*Required action*.
From the listing below, copy each line where "Choose" occurs.

*Material provided*.
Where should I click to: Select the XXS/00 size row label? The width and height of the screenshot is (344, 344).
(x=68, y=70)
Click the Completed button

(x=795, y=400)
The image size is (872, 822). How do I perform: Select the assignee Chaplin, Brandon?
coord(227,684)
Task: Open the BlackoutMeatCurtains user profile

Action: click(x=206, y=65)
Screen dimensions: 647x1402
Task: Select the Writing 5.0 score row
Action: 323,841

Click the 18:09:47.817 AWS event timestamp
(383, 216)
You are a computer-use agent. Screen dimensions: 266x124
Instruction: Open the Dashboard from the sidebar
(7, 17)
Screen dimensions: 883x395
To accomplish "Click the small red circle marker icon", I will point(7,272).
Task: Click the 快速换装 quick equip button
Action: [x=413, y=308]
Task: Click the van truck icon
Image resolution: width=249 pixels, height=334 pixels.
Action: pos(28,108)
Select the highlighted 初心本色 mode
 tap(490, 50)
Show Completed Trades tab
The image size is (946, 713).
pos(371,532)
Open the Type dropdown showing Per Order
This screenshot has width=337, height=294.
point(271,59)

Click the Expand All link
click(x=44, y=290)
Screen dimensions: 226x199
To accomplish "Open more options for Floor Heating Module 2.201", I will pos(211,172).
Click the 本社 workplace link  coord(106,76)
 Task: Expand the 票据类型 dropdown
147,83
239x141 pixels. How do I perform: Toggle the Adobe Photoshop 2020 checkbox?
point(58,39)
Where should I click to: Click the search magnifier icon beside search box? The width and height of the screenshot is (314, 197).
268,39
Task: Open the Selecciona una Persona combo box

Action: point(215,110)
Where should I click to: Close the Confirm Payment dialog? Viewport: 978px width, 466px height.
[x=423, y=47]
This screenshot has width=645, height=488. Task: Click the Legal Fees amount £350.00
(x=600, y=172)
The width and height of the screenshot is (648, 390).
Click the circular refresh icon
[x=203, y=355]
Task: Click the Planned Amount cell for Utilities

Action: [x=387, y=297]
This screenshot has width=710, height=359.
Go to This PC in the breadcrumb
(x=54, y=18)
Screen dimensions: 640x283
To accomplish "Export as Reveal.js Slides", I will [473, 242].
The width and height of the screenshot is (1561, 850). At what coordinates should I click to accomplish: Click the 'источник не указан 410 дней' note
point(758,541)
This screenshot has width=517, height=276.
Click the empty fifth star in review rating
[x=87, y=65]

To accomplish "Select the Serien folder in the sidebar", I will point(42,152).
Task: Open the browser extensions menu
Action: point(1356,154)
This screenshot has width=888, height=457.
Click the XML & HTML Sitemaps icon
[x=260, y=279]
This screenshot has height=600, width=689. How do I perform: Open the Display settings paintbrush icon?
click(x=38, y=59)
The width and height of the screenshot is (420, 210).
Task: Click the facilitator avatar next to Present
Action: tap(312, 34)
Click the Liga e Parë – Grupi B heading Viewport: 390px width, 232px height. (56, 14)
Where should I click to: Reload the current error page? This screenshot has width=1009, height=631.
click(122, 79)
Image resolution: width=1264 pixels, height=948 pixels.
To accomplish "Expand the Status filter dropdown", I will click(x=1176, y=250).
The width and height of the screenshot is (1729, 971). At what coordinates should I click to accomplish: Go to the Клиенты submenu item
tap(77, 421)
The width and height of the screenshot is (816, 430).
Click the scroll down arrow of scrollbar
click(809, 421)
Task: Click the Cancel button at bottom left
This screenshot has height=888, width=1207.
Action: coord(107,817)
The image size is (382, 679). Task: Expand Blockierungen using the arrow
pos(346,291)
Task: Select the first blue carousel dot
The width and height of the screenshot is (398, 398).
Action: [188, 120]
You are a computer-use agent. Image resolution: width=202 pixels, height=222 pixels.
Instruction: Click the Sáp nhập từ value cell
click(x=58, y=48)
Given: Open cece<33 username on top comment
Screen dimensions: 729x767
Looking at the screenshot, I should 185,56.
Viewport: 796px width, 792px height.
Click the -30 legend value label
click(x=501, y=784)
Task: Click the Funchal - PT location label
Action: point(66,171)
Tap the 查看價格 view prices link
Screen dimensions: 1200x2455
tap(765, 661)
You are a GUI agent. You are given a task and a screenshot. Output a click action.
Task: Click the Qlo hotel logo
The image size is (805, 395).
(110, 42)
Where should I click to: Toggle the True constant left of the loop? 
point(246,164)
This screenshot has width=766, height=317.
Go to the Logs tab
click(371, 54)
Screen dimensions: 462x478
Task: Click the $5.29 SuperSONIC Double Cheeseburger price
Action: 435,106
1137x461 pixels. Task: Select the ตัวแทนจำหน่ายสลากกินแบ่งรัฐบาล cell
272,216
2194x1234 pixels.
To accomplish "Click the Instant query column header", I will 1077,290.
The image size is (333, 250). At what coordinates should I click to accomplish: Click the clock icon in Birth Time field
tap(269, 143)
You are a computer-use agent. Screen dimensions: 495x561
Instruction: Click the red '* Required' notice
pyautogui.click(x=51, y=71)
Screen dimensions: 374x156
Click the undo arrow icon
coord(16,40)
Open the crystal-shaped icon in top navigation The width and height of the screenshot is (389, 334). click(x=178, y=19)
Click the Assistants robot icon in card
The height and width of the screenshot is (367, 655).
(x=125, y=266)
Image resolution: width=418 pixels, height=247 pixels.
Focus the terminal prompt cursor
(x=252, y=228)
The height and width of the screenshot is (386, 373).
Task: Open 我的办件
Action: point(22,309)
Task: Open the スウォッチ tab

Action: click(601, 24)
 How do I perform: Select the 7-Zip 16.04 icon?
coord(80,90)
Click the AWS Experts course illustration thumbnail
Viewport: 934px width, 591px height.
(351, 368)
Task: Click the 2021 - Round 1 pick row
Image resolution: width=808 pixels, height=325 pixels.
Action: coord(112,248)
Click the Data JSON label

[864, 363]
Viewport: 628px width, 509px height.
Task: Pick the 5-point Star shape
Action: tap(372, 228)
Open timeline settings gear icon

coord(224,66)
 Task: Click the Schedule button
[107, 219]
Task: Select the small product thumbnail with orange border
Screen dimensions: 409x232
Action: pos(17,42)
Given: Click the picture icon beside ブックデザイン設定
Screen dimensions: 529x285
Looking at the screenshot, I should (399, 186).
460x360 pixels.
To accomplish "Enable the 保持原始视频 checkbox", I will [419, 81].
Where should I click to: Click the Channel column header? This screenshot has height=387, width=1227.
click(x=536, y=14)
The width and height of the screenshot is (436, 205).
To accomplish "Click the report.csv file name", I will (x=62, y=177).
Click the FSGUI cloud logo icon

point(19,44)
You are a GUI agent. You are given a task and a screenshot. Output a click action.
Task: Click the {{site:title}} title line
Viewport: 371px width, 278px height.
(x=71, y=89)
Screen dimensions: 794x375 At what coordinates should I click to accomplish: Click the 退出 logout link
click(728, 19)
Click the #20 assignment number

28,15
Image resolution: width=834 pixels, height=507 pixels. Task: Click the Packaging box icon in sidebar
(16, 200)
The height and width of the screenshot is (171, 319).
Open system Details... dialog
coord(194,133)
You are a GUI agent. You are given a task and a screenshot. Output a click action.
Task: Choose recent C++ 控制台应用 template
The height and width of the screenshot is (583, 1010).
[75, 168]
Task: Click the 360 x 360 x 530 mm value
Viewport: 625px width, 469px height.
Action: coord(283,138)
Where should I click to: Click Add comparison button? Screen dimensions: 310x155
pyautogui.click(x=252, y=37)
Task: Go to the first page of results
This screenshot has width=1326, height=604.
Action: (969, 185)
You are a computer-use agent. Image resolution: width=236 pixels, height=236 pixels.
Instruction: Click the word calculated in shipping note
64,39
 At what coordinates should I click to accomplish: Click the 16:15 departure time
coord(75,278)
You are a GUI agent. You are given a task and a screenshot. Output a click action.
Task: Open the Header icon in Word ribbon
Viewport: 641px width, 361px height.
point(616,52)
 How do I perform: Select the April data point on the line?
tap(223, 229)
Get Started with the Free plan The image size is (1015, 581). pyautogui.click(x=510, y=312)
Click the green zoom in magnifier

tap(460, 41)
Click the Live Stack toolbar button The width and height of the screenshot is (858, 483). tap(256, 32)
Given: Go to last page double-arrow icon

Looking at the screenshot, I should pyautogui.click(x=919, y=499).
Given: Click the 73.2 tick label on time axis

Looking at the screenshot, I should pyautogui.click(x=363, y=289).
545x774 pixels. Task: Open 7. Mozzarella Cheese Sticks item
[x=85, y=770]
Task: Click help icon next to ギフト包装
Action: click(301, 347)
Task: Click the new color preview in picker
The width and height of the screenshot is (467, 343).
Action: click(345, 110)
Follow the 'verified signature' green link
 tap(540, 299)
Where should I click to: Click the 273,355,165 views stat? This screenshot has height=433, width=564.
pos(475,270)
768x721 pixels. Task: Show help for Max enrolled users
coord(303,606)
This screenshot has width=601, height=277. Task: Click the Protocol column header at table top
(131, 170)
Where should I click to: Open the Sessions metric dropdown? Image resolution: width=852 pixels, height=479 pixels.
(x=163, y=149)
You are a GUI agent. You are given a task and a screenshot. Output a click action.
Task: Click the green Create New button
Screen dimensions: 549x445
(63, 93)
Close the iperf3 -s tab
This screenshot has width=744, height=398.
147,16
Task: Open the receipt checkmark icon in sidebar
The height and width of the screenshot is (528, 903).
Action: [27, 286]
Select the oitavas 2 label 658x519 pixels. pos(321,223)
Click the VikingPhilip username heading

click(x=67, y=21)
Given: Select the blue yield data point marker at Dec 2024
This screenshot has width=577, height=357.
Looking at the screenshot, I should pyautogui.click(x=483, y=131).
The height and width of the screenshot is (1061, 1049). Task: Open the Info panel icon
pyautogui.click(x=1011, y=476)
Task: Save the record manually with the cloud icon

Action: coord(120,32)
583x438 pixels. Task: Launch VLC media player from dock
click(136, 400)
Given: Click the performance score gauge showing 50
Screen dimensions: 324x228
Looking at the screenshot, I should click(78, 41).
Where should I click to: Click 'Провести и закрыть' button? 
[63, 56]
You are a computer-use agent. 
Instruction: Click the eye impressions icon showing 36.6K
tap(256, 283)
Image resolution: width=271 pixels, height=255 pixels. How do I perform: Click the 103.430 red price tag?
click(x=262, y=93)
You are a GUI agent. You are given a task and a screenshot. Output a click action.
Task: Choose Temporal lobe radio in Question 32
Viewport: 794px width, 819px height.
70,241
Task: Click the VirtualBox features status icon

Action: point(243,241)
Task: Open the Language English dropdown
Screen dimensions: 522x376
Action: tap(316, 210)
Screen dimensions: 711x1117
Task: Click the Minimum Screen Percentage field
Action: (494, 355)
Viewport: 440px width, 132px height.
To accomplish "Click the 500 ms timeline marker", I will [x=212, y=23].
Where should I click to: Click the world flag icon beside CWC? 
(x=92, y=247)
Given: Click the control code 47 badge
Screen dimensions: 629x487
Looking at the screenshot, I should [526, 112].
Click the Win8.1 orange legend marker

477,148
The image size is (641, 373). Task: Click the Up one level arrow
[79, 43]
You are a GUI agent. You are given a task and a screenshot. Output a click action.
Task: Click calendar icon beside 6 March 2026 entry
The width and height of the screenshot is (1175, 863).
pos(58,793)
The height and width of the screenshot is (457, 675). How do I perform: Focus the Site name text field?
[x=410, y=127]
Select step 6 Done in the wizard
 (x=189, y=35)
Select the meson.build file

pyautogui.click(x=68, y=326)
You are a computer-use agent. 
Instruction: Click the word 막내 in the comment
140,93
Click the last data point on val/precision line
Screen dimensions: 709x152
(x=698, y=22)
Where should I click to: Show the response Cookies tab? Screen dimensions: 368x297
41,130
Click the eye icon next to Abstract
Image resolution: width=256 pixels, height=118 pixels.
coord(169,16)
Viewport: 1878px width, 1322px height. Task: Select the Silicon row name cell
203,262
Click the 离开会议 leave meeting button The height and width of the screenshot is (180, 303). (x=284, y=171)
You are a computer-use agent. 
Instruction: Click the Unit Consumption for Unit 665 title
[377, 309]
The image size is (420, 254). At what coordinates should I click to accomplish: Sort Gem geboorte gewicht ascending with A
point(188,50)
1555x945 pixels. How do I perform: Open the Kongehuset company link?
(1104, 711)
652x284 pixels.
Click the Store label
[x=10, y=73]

*Exercise output*.
Task: Choose recent C++ 控制台应用 template
Task: Choose Temporal lobe radio in Question 32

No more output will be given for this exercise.